Value types, encapsulation, and uninitialized values

Brian Goetz brian.goetz at
Tue Oct 16 13:06:38 UTC 2018

I wish I could say it was a "choice" at this point; at this point it is 
merely an argument that (IMO) sticking the developer with 100% of the 
responsibility for avoiding the default value is a bad balance, and will 
be a repeated source of sharp edges.  But assuming everyone agreed on 
that, there is still quite a range of options here, and comparing the 
costs are pretty subtle.  So its quite possible that what seems most 
natural for the programming model might not be where we land, depending 
on what the cost tradeoffs are.

For example, some classes (e.g., Optional, LocalDate) can easily find a 
single field which is never nonzero for valid values; this reduces the 
cost of checking for uninitialized values significantly, at a small cost 
to the programmer.  (And if all bits are used, they can explicitly add a 
byte/boolean to serve this purpose.)  But for others, the unused values 
are not as cleanly identified (imagine a 16-bit float class, wanting to 
steal one of the NaN bit patterns (exponent=1111, significand != 0) to 
indicate "uninitialized".  That's harder.  Harder still would be asking 
the JVM to make an upcall to a Java `isNull()` method from the middle of 
the acmp_null bytecode...

So, while the negotiation between the user model and the JVM plays out, 
suffice it to say that we're aware that having methods invoked on 
"uninitialized" values does not feel very "codes like a class", and 
we'll do our best to come up with a balanced solution.

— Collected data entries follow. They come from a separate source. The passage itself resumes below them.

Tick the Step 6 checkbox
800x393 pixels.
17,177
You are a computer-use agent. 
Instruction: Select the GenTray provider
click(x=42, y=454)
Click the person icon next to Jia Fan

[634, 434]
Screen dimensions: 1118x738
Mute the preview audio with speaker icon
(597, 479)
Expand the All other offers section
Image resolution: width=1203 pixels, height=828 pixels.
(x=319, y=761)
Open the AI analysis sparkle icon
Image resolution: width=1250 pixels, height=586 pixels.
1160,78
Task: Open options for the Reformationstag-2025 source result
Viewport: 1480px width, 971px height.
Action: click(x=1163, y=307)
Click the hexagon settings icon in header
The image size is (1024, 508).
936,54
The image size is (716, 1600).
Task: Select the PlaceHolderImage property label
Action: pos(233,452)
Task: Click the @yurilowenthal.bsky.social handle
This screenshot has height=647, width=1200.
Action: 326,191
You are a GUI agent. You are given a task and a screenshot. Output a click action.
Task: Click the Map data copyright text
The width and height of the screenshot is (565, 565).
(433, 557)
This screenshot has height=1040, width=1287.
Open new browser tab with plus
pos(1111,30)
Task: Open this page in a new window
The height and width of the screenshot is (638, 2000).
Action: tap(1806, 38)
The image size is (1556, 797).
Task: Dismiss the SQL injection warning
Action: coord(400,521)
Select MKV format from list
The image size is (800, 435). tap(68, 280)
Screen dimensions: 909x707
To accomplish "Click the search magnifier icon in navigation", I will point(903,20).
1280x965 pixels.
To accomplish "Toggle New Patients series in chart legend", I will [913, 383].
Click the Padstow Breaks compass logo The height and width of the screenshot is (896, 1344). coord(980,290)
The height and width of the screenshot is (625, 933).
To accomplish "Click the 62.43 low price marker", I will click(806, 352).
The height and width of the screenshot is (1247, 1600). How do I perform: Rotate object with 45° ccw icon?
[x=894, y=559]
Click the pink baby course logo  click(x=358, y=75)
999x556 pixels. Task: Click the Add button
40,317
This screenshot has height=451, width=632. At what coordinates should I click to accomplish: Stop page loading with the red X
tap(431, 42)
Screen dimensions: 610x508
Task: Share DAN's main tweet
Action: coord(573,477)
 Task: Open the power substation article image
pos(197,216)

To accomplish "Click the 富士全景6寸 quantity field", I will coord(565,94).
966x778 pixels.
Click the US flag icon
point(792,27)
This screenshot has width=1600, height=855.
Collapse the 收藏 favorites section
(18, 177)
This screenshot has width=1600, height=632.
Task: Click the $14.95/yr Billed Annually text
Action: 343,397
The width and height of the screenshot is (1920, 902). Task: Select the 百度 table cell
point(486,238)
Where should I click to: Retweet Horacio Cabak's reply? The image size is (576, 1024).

On 10/16/2018 3:31 AM, Stephen Colebourne wrote:
> Agreed. The choice seems sound. What I was driving at with "much
> better" is a performance model where nullable values get closer to 80%
> of the benefits than only 50%. Not that it can be distilled to a
> percentage of course...
> I also agree that a nullable value might need one more bit (which
> might align to a lot more), but I want to ensure that those nullable
> values that can arrange things such that their natural all-zero bits
> is not valid (like LocalDate or Money) can avoid that extra bit.